**Exercise objective**
Collect every line from the records below that contains the string "height", and copy each of those lines in full.

**Material to process**
----------

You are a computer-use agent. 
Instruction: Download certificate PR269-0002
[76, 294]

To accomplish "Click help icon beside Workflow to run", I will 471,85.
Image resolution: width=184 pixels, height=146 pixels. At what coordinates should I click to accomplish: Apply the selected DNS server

----------

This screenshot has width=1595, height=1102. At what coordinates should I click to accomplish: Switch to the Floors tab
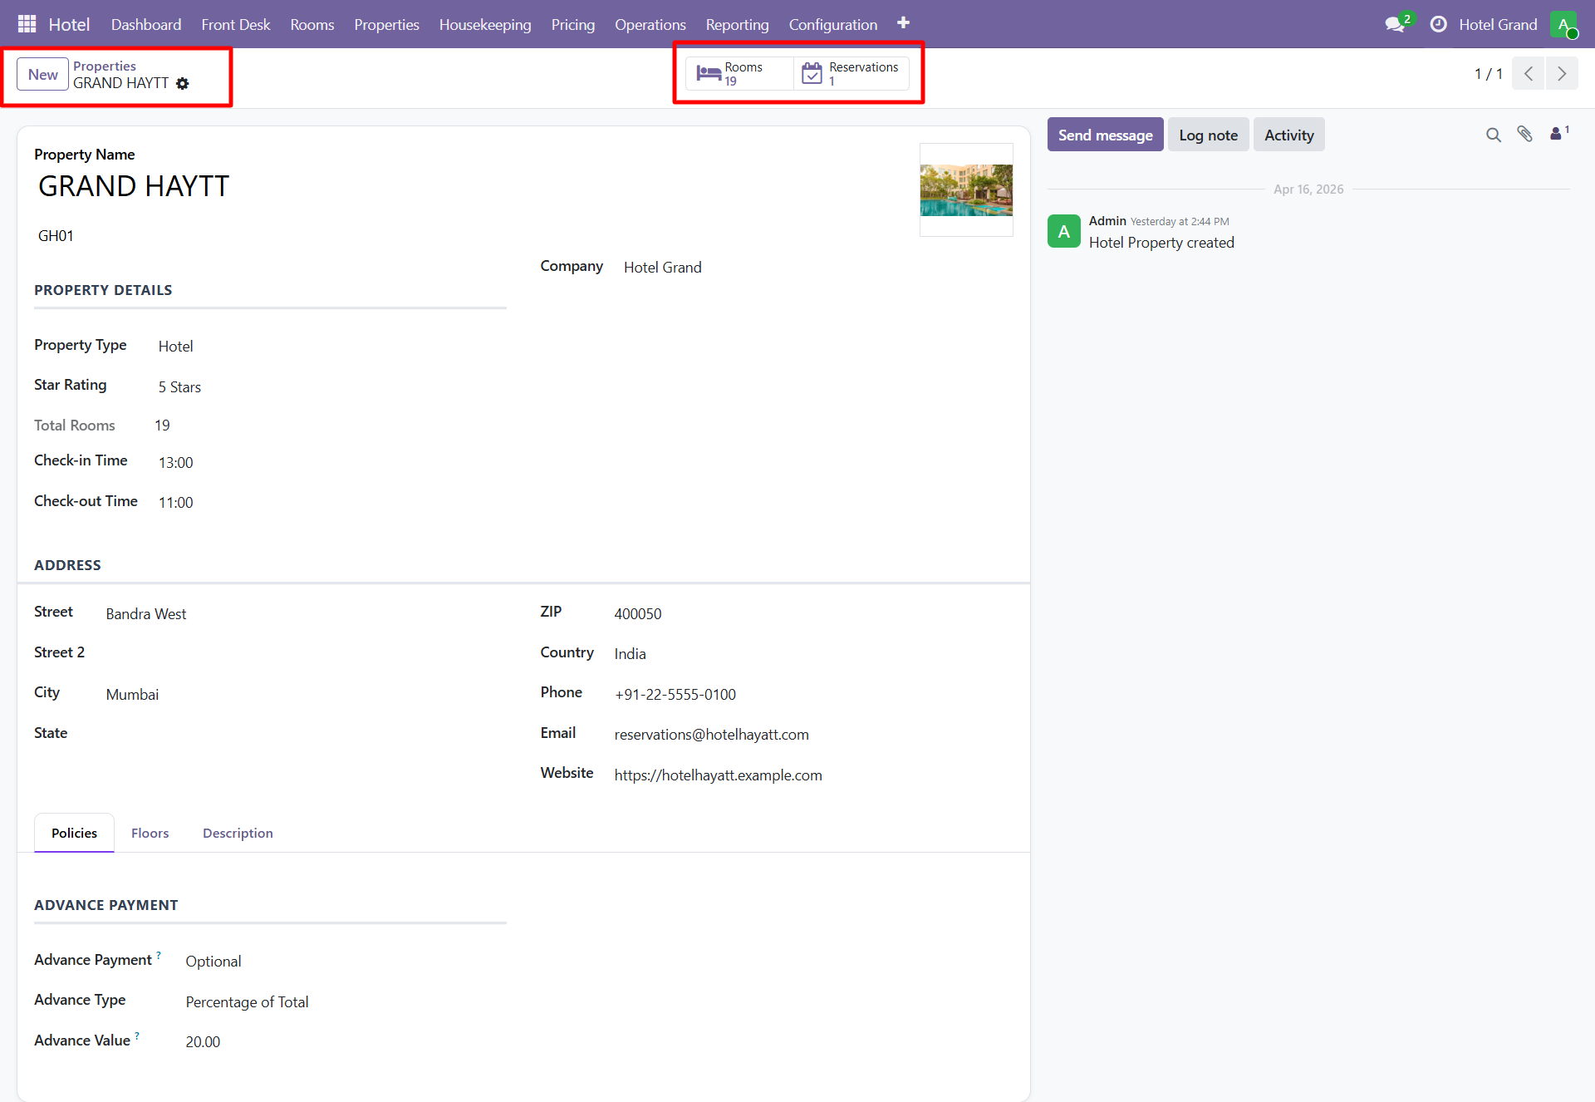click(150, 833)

----------

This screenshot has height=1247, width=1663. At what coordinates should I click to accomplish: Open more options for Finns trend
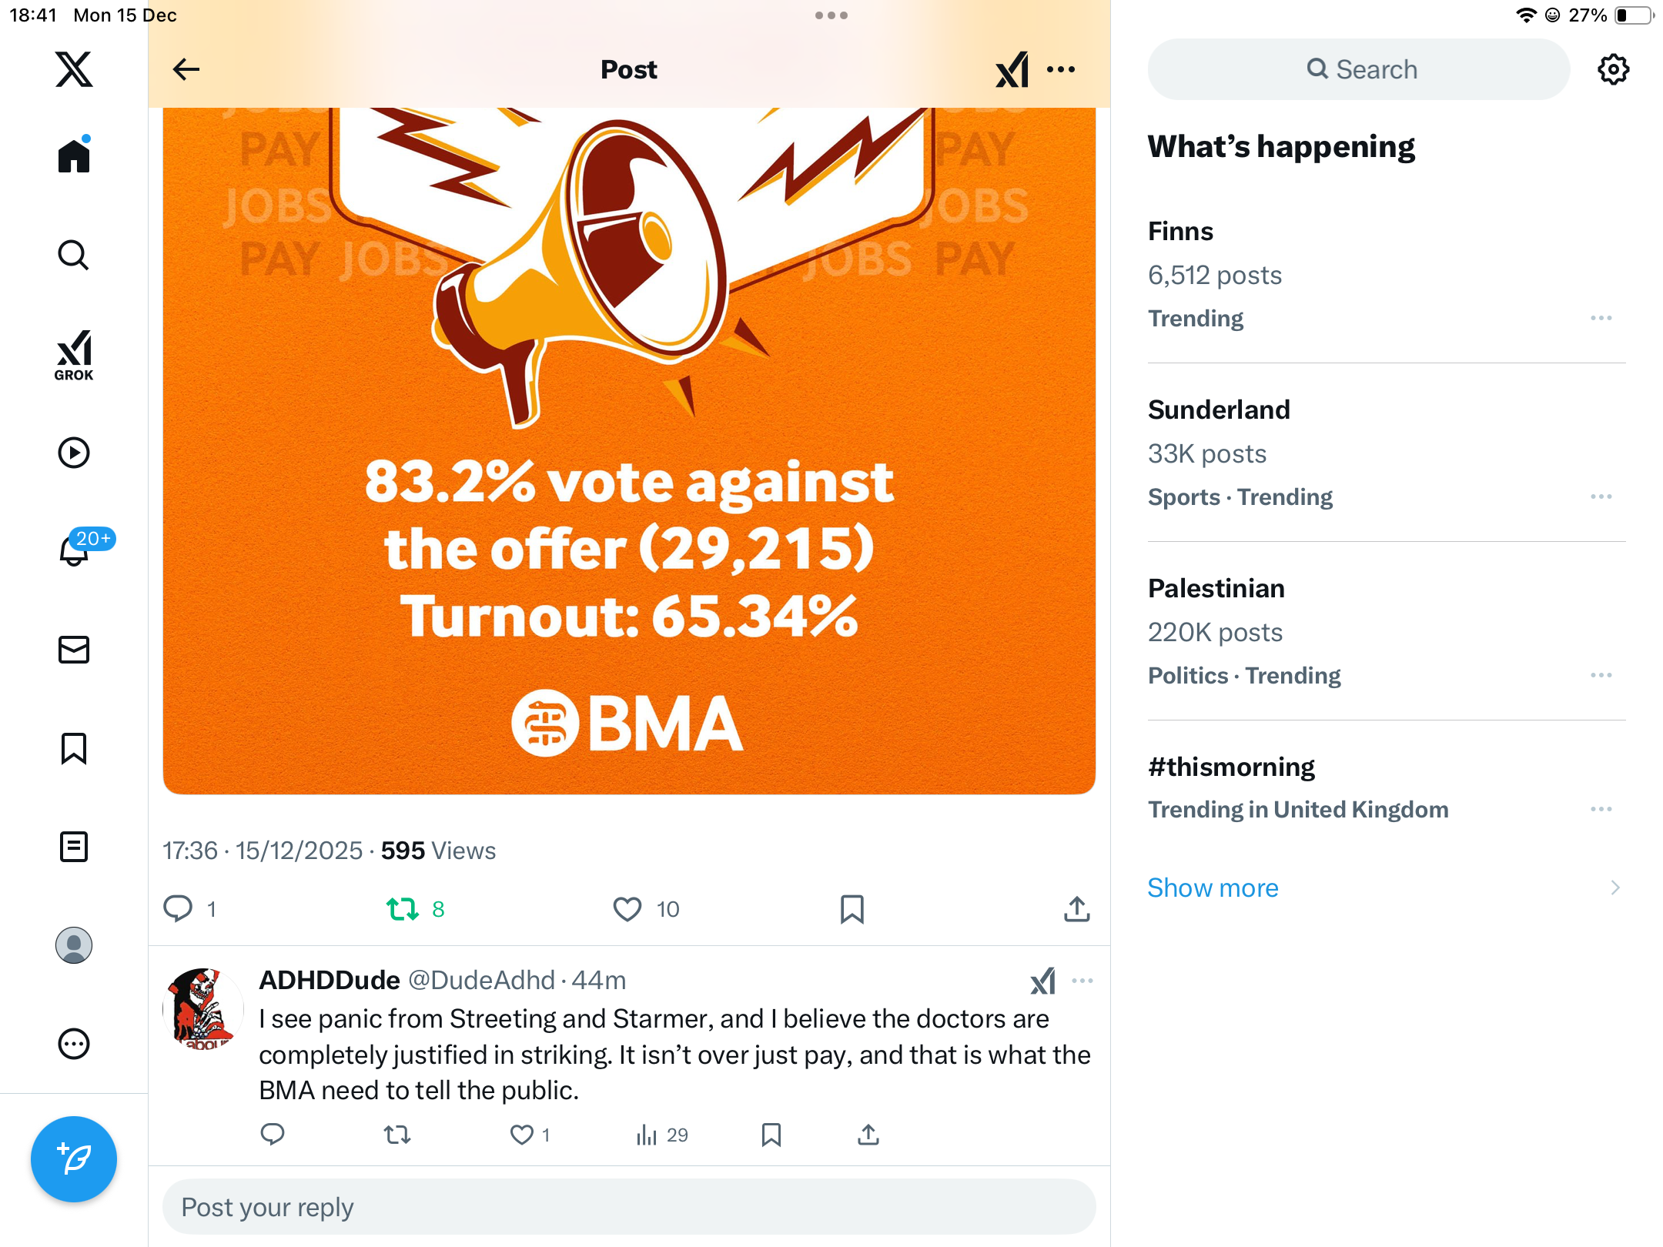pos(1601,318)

----------

**Result for this task**
Image resolution: width=184 pixels, height=146 pixels. At what coordinates should I click to accomplish: Apply the selected DNS server
This screenshot has width=1595, height=1102. At what coordinates should I click to accomplish: Switch to the Floors tab
This screenshot has height=1247, width=1663. At what coordinates should I click to accomplish: Open more options for Finns trend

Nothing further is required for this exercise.